Objective: Reproduce every row below verbatim, starting at the line containing "Click the green open padlock icon" and continuing through the end of the rows.

(Data entries)
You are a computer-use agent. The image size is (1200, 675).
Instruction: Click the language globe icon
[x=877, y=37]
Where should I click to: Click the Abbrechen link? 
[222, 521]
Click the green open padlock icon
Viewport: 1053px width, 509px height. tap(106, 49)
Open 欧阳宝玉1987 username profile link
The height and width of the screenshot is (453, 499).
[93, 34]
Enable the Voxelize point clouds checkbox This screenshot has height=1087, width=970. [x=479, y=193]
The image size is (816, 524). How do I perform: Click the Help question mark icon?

Correct result:
Click the green open padlock icon
Viewport: 1053px width, 509px height. tap(106, 49)
Open 欧阳宝玉1987 username profile link
The height and width of the screenshot is (453, 499).
[93, 34]
Enable the Voxelize point clouds checkbox This screenshot has height=1087, width=970. [x=479, y=193]
The image size is (816, 524). How do I perform: Click the Help question mark icon?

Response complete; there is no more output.